戦争の悲惨さ語り継ぐ94歳「誰も望まない」 真珠湾攻撃から80年

真珠湾攻撃によるアメリカ側の犠牲者は、ほとんどが兵士など軍の関係者だが、すぐ近くには幼い子どもたちも暮らしていた。

惨劇を語り継ぐ、当時14歳だった女性を取材した。

パトリシア・ベリンジャー・カウフマンさん「80年…今でも鮮明です。多くの人が目の前で死んでいくのを見るのは、想像もつかないほど悲惨でした。本当にたくさんの人が…」

94歳のカウフマンさんは、80年前のあの日、爆撃のまっただ中にいた。

真珠湾に浮かぶ白い慰霊施設の下には、沈没した戦艦アリゾナが今も眠っている。

激しい爆撃は、子どもたちも暮らしていたフォード島の目の前で起きていた。

旧日本軍の奇襲により、戦艦アリゾナが沈没した場所のすぐ近くに位置するフォード島。

アメリカ軍関係者の家族のための官舎があり、今も暮らす人たちがいる。

80年前、爆撃が起きた時には、20人余りの子どもたちが暮らしていた。

当時14歳だったカウフマンさんもその1人。

アメリカ軍幹部の父親と、母親、2歳年下の妹と暮らしていた。

カウフマンさん「父が叫んだのです。『これは訓練じゃない、訓練じゃないぞ! 本当に攻撃されてるんだ!!』と。そして突然、銃弾がドアや窓を突き破ってきたのです」

あたり一帯は火の海となり、やけどを負った兵士たちも次々と運び込まれ、想像を絶する光景だったと話す。
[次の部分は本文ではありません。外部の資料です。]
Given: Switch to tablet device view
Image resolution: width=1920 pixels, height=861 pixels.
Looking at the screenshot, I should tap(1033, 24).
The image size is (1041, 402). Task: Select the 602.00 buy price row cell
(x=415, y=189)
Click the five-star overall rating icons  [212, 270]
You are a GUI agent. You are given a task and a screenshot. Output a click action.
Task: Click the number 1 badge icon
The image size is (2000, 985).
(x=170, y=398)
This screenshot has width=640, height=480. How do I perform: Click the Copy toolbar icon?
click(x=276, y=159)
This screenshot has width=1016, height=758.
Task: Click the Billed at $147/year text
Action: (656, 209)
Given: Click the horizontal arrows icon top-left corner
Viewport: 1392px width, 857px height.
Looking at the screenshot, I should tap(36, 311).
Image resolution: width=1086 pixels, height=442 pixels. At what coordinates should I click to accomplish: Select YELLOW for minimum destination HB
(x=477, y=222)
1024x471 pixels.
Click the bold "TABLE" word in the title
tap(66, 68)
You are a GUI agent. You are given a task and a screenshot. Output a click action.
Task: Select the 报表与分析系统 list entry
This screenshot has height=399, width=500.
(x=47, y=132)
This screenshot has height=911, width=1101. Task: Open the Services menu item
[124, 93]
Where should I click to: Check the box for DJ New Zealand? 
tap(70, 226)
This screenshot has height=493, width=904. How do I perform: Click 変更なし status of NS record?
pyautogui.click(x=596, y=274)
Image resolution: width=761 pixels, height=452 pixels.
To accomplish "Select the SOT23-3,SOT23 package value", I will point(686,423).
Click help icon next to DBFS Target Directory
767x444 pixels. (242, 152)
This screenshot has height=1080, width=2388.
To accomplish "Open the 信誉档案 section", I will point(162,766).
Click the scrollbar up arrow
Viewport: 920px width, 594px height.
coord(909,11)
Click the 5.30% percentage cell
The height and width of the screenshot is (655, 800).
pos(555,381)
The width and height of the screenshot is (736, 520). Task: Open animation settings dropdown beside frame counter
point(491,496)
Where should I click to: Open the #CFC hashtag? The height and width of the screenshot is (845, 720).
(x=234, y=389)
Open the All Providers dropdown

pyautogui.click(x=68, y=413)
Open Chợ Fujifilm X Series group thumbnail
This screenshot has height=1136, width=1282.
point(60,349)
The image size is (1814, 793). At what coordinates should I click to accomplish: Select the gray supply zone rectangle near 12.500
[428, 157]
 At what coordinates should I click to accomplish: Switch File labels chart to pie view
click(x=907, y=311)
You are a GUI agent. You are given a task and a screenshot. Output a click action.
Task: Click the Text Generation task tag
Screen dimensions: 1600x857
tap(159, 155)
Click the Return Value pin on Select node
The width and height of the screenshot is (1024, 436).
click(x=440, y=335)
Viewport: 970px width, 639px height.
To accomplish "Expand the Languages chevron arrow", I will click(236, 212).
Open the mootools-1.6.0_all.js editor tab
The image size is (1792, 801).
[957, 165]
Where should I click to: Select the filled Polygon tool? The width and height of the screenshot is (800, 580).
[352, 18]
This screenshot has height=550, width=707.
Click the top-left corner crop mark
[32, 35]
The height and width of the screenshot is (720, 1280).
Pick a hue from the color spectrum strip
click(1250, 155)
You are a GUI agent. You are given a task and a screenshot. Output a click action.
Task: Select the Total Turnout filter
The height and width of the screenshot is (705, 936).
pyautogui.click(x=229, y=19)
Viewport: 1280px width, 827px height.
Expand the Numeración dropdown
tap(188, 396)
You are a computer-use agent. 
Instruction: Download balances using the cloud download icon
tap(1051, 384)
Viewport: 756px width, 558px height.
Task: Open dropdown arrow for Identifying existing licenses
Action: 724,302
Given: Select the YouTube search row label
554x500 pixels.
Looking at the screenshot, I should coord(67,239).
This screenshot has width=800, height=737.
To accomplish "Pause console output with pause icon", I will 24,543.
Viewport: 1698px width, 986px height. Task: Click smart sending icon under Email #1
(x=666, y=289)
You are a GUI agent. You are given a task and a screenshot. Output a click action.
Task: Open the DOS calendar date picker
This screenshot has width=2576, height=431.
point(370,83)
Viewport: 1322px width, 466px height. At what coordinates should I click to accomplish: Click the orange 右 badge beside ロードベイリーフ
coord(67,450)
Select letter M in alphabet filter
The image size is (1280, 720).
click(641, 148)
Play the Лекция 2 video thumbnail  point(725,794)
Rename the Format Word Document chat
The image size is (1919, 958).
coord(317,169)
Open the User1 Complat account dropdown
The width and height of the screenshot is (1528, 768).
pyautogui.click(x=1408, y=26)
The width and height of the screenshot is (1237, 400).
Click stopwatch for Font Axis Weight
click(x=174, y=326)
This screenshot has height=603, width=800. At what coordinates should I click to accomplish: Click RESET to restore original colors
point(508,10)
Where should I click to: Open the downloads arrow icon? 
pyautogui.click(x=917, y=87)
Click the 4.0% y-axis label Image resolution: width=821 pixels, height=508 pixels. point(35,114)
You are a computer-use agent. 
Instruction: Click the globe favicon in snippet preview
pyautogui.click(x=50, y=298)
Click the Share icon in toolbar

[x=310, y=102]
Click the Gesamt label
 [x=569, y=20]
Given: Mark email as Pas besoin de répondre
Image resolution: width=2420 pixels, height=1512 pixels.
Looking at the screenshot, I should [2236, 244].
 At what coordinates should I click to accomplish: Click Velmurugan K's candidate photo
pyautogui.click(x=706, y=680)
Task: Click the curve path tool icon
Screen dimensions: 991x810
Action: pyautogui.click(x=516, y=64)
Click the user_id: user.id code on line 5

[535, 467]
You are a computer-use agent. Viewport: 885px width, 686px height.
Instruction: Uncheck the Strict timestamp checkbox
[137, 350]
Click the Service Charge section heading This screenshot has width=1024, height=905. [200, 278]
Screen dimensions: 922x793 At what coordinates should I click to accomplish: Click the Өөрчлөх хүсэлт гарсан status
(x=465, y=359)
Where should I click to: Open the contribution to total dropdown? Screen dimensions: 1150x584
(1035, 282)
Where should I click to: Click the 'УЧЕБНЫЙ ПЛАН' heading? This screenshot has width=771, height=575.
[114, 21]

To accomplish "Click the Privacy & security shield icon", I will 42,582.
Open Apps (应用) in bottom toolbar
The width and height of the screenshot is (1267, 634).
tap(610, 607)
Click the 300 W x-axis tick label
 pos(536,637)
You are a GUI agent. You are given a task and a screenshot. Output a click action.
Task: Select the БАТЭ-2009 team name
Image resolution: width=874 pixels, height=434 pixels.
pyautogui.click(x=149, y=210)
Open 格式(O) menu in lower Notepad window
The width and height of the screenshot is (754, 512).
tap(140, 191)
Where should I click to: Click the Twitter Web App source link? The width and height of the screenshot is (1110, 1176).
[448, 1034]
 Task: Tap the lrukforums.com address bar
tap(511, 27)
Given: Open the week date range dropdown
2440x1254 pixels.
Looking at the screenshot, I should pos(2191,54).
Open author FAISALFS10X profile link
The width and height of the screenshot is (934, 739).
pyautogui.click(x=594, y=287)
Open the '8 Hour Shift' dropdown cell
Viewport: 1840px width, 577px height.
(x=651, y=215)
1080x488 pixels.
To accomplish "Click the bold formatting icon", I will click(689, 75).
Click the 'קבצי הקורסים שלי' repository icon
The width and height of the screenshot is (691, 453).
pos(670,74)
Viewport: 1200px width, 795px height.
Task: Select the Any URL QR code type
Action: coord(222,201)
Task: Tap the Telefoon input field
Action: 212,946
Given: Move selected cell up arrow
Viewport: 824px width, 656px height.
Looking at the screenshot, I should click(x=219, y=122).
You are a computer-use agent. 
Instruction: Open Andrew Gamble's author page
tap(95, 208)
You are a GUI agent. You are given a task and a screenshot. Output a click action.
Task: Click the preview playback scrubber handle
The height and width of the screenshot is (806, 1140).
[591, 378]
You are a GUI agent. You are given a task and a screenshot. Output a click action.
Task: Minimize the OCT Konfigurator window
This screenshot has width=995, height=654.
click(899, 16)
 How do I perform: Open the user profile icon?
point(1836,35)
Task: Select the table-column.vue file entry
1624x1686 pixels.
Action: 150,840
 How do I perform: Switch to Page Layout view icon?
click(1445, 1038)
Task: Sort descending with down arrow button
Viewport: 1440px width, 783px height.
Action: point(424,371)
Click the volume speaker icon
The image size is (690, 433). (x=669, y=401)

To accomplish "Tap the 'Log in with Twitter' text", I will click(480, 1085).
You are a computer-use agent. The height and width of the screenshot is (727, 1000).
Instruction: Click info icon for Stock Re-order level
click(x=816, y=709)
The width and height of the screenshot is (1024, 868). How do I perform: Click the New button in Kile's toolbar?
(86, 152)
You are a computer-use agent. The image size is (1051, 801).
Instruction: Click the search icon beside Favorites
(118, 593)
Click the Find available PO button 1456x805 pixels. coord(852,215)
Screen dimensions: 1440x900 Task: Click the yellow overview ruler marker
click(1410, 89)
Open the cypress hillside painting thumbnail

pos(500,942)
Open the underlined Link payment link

カウフマンさん「油が燃えさかる海から、兵士たちがはいあがって来ました。ある人は目が開けられず、ある人は油を飲んで喉が焼け、話すこともできませんでした。そして彼らは、全身の皮膚がぼろぼろになっていたのです」

戦争が始まり、日本への国民感情が悪化していく中、日本人の友人がいたカウフマンさんは、これまで1度も日本を憎むような気持ちにはならなかったという。

カウフマンさん「日本は、長崎や広島にしたおそろしいことに対して、アメリカを非難し、日本は真珠湾でアメリカに同じようなことをしました。全ては起こるべくして起こっているのです。誰も戦争など望んでいません。ただただ悲惨で、心が痛むものです」

カウフマンさんは、息子や孫、ひ孫たちに、戦争の悲惨さを語り継いでいる。